JOB
Copy the items from the line containing "[View Profile: Vivntisbetter,] (1036, 1750)" through the end of the items, inclusive, replacing "Motomaniac" with "MotoFan" and changing nothing else. Leave the pictures out.

---

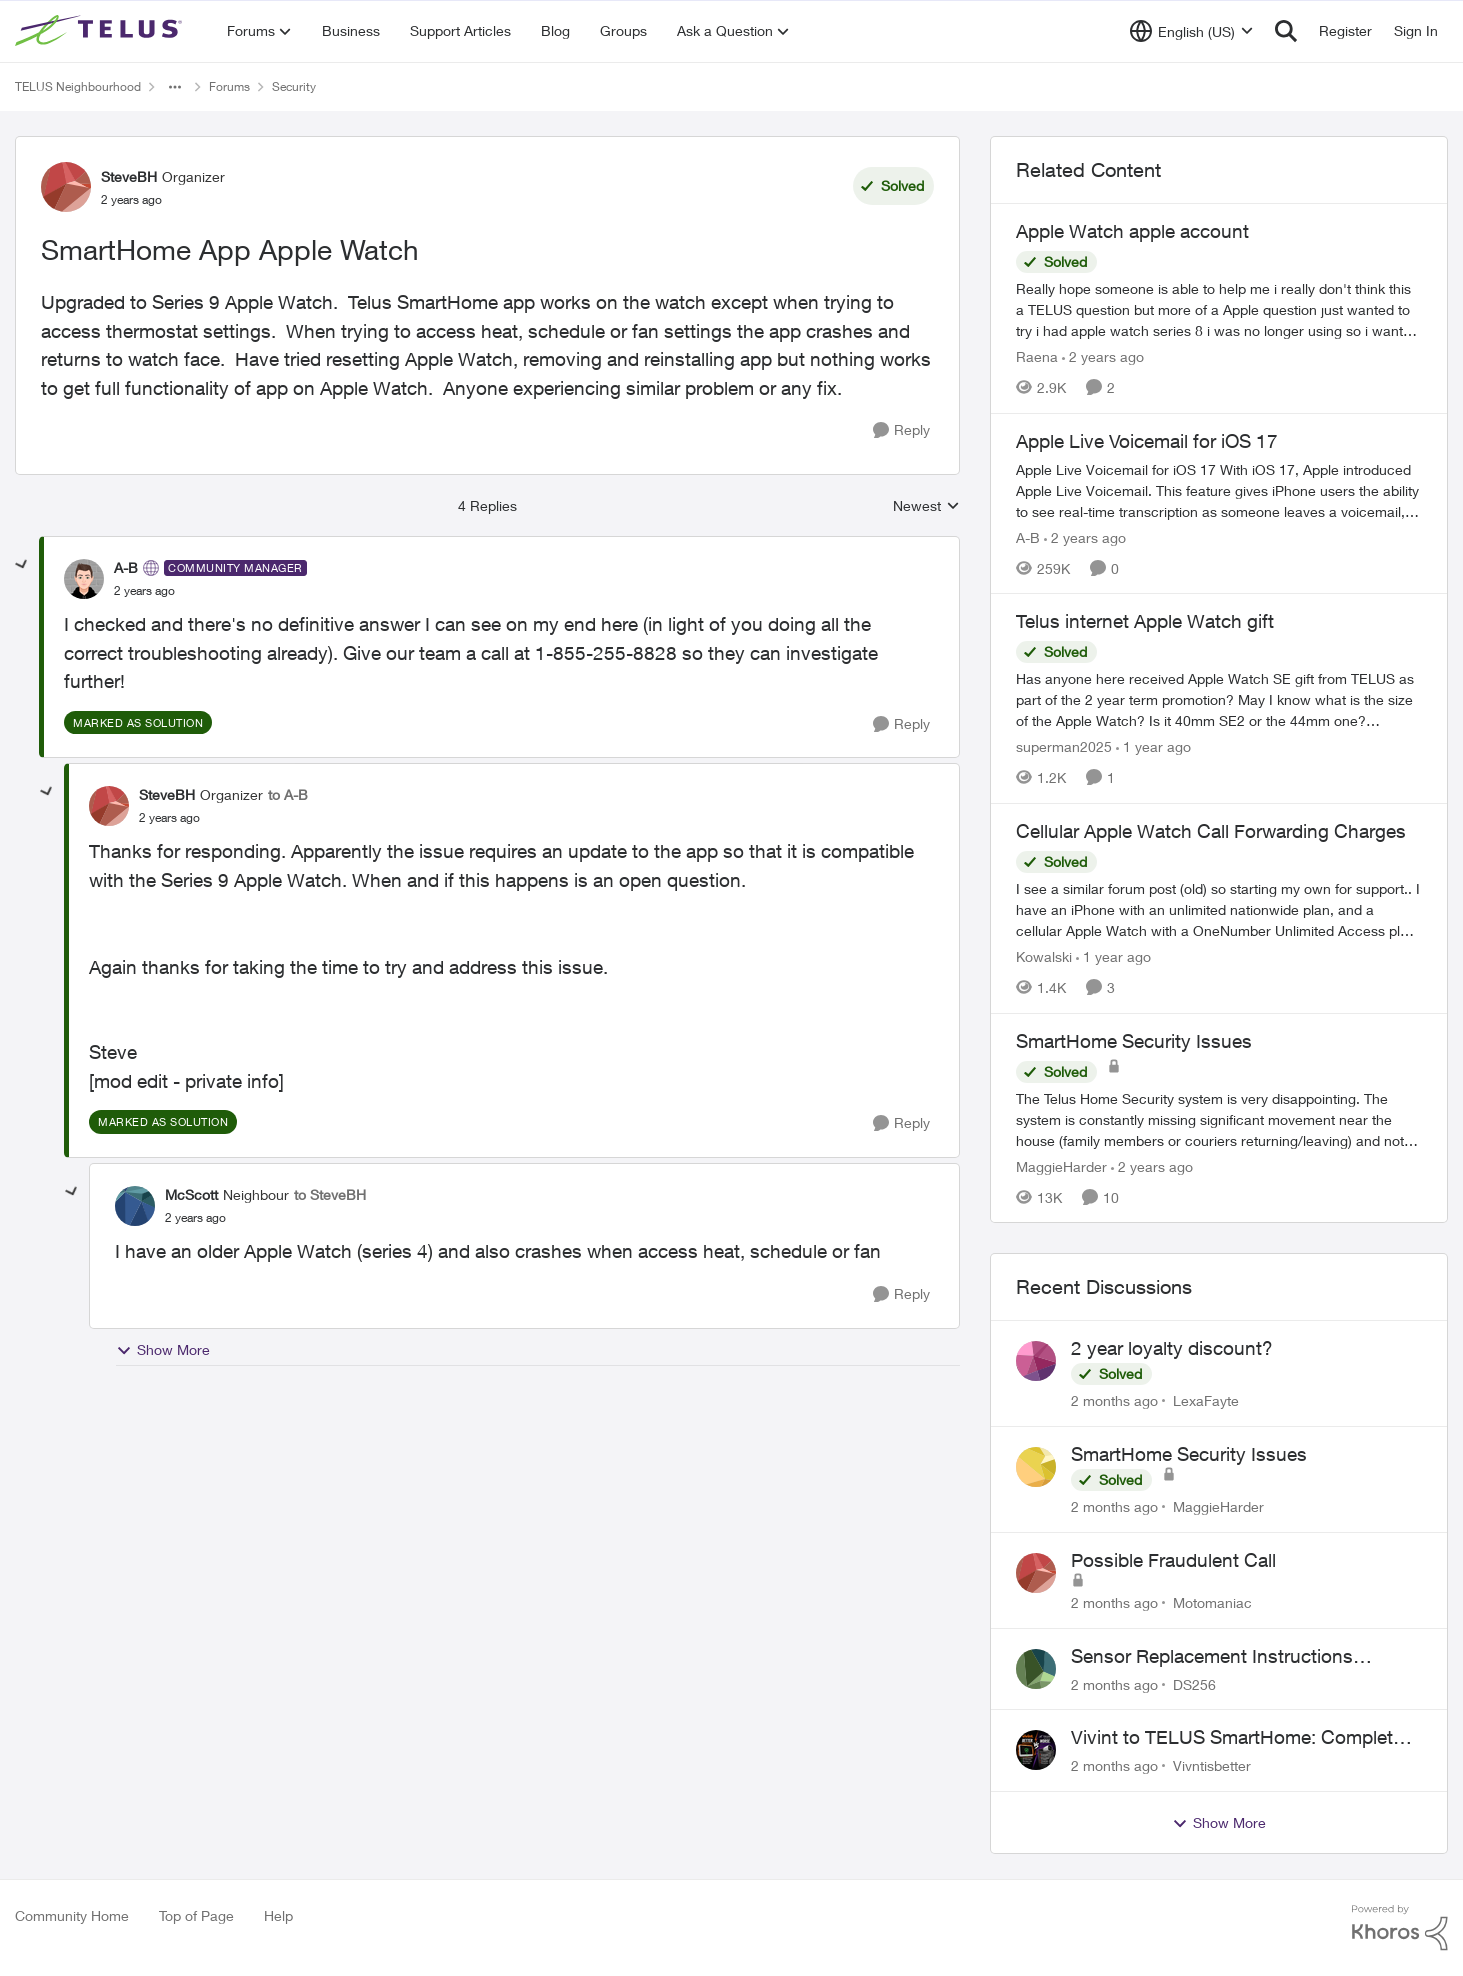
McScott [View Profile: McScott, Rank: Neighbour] (191, 1194)
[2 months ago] (1114, 1400)
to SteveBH (330, 1194)
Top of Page (196, 1915)
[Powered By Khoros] (1400, 1928)
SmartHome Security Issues (1189, 1454)
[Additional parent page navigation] (175, 87)
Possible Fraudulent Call (1173, 1560)
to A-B (288, 794)
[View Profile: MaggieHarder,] (1036, 1467)
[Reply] (901, 430)
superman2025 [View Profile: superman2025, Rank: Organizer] (1064, 746)
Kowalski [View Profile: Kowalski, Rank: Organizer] (1044, 956)
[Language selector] (1191, 31)
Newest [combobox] (926, 506)
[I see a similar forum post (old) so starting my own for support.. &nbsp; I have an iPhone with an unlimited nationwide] (1219, 909)
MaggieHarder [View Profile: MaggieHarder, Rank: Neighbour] (1061, 1165)
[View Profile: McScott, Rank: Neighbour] (135, 1206)
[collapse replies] (22, 565)
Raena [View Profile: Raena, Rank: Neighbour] (1037, 356)
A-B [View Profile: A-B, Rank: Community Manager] (126, 567)
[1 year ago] (1153, 746)
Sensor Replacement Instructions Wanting (1212, 1657)
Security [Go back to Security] (294, 86)
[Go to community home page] (101, 31)
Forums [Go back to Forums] (229, 86)
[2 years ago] (1103, 356)
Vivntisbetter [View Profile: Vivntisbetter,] (1212, 1765)
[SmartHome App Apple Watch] (144, 591)
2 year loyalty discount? (1172, 1348)
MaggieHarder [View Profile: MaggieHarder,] (1218, 1506)
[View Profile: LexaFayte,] (1036, 1361)
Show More (163, 1350)
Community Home (72, 1915)
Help (278, 1915)
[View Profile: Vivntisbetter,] (1036, 1750)
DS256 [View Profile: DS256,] (1194, 1683)
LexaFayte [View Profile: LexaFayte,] (1206, 1400)
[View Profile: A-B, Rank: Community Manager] (84, 579)
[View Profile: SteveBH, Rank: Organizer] (66, 187)
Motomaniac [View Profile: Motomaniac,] (1212, 1602)
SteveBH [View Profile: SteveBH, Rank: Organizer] (129, 176)
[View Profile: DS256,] (1036, 1669)
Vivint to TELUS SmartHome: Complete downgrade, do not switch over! (1237, 1738)
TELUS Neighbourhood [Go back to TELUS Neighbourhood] (78, 86)
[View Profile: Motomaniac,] (1036, 1573)
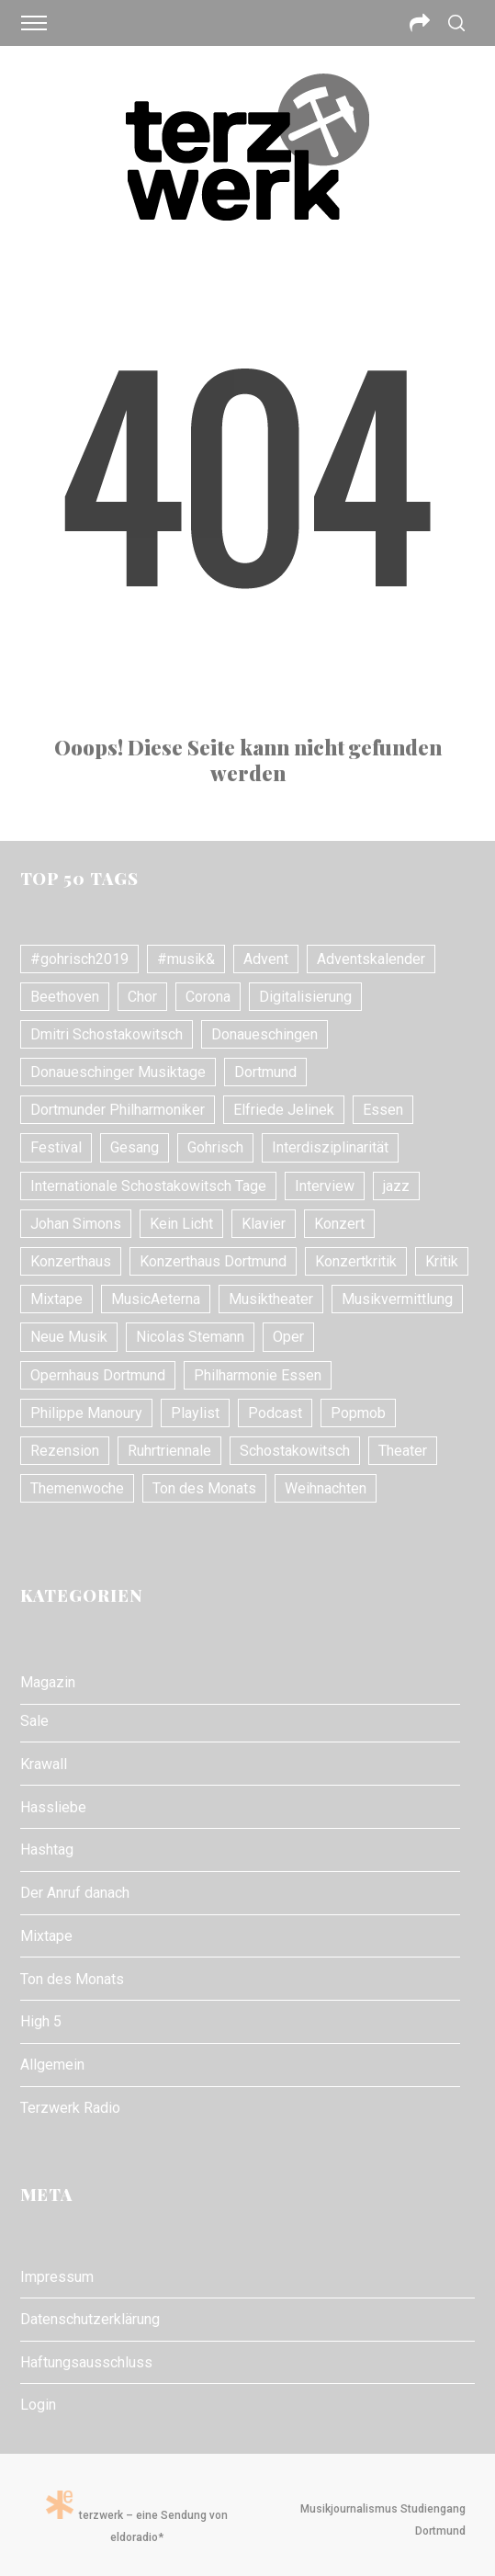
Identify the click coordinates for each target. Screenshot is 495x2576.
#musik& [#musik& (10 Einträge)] (186, 959)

---

RESULT
[View Profile: Vivntisbetter,] (1036, 1750)
DS256 [View Profile: DS256,] (1194, 1683)
LexaFayte [View Profile: LexaFayte,] (1206, 1400)
[View Profile: A-B, Rank: Community Manager] (84, 579)
[View Profile: SteveBH, Rank: Organizer] (66, 187)
MotoFan [View Profile: MotoFan,] (1212, 1602)
SteveBH [View Profile: SteveBH, Rank: Organizer] (129, 176)
[View Profile: DS256,] (1036, 1669)
Vivint to TELUS SmartHome: Complete downgrade, do not switch over! (1237, 1738)
TELUS Neighbourhood [Go back to TELUS Neighbourhood] (78, 86)
[View Profile: MotoFan,] (1036, 1573)
Identify the click coordinates for each target. Screenshot is 495x2576.
#musik& [#musik& (10 Einträge)] (186, 959)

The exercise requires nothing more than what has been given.